Но мне понравился спектакль не современными новшествами, а проникновением матери-драматурга и режиссера-сына в гендерные глубины человеческой натуры. В интервью Федор Павлов-Андриевич сказал, что в какой-то степени эта постановка автобиографична, намекнув на свои отношения с матерью. Формальная принадлежность к тому или иному полу героев, прообразов и исполнителей ролей не имеет существенного значения (актер-мужчина играет мать, дочь — женская суть прообраза-мужчины). Главное в другом — дуализм двух существ, несущих в себе оба начала, любовь-ненависть, как неосознанный стимул, управляющий человеческими поступками.

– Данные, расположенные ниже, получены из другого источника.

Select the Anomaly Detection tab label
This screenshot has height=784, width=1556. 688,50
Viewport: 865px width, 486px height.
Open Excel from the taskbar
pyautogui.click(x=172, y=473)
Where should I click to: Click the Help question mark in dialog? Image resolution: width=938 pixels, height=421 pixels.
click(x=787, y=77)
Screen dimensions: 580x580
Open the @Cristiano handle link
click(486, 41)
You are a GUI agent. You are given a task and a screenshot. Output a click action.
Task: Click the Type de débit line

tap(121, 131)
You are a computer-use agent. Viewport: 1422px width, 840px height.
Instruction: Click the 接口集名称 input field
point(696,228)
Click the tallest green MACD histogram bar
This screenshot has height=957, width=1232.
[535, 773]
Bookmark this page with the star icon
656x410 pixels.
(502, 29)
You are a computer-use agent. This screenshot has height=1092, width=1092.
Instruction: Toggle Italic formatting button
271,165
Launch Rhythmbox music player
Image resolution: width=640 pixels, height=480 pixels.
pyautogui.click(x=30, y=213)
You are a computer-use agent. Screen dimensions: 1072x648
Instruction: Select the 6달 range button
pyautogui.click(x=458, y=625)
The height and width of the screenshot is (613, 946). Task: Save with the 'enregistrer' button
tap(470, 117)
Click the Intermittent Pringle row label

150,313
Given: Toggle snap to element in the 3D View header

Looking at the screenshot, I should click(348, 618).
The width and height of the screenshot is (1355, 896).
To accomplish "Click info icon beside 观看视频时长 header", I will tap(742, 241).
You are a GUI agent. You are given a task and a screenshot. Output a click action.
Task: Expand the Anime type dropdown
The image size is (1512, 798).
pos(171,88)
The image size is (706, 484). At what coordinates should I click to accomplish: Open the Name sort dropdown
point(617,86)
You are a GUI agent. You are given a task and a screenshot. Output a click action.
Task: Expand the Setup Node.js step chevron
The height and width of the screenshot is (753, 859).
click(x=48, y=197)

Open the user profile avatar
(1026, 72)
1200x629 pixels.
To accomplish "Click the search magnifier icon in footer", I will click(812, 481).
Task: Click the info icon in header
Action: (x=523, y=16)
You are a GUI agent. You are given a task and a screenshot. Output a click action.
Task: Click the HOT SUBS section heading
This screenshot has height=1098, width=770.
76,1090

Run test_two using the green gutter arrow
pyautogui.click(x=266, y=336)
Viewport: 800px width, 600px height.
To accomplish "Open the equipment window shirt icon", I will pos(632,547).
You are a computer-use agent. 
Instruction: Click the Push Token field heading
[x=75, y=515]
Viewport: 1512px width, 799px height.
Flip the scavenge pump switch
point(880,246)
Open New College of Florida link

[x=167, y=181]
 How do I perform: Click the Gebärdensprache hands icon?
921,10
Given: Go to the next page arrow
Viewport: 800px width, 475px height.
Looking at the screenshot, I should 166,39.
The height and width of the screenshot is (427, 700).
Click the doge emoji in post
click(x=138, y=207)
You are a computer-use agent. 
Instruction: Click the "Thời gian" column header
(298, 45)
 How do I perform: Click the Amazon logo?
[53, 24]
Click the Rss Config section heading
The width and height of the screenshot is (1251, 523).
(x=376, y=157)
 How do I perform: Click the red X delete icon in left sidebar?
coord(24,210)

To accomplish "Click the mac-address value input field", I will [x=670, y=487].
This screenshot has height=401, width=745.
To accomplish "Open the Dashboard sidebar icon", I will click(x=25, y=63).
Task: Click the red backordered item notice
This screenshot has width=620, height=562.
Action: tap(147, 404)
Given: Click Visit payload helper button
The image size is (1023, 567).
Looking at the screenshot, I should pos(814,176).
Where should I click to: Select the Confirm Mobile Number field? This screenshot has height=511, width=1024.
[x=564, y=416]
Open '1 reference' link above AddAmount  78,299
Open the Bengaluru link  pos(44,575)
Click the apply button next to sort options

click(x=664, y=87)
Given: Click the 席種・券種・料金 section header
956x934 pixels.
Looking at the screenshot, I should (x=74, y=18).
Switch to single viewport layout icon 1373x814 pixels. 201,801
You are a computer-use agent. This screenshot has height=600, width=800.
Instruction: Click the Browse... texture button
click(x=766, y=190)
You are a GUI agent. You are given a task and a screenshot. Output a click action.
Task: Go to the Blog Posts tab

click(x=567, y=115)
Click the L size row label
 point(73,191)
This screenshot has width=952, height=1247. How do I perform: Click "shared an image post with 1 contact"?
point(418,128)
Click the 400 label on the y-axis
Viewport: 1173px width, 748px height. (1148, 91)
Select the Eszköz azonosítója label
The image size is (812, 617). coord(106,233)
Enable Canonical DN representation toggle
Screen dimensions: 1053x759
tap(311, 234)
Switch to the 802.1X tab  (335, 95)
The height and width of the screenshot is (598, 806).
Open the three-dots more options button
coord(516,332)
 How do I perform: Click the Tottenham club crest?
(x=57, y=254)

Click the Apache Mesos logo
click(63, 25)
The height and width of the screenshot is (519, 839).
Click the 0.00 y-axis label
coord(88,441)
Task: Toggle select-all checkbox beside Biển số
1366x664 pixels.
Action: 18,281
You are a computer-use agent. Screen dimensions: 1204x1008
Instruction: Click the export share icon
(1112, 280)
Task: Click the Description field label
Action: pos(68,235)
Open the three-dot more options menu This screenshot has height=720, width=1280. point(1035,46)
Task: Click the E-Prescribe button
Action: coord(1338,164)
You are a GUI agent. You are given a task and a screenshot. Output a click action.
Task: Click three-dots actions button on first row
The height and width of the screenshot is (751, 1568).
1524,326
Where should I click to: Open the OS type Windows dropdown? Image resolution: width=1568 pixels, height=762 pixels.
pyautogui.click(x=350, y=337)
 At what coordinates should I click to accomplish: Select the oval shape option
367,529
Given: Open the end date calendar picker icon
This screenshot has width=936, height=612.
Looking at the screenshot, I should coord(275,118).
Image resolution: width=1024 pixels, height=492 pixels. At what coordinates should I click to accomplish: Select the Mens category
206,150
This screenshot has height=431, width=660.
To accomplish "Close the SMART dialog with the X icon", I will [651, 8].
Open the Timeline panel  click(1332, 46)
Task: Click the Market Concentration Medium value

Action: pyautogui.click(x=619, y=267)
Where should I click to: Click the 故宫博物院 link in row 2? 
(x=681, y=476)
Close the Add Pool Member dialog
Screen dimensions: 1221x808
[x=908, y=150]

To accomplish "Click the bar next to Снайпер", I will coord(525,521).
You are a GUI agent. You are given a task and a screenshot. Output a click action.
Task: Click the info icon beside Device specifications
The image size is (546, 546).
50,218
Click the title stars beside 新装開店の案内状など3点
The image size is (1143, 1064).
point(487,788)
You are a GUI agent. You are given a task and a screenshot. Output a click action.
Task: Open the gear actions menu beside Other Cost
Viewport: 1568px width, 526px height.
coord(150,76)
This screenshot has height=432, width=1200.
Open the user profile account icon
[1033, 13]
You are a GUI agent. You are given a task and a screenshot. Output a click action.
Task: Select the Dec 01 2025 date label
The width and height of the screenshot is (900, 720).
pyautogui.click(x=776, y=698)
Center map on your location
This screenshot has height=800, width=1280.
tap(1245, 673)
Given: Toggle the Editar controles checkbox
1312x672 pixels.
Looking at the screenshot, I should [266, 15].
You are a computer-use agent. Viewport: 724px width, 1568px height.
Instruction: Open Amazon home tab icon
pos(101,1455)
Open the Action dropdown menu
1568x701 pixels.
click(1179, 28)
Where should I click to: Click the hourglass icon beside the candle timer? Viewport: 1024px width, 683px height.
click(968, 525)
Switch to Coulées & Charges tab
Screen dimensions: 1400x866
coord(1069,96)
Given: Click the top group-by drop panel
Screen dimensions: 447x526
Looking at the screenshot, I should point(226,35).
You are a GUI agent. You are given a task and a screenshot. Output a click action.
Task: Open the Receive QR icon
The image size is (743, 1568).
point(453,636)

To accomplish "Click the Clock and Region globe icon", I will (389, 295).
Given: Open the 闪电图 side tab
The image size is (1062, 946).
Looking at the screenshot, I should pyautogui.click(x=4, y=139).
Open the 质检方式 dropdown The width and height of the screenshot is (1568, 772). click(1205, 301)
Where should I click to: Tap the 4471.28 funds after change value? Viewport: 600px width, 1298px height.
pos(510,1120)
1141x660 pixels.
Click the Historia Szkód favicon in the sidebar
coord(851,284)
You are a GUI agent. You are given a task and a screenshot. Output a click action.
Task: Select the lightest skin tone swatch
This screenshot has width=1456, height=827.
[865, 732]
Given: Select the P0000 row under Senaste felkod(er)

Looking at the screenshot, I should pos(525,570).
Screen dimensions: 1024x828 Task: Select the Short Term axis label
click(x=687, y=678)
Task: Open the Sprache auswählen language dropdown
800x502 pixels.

Петрушевская умеет находить такие вещи в людской породе — иногда гнусные, непривлекательные, но в той или иной мере свойственные всему роду человеческому. Не жизнь, а мука сплошная, самоистязание — и истязание ближнего.
Ведь не случайно Людмила Петрушевская присутствует не только как автор текста или как мать режиссера, но и в виде фотографического лица в четырех открывающихся люках финальной сцены, она же поет песню "Над заливом", хотя на слух распознать это нелегко.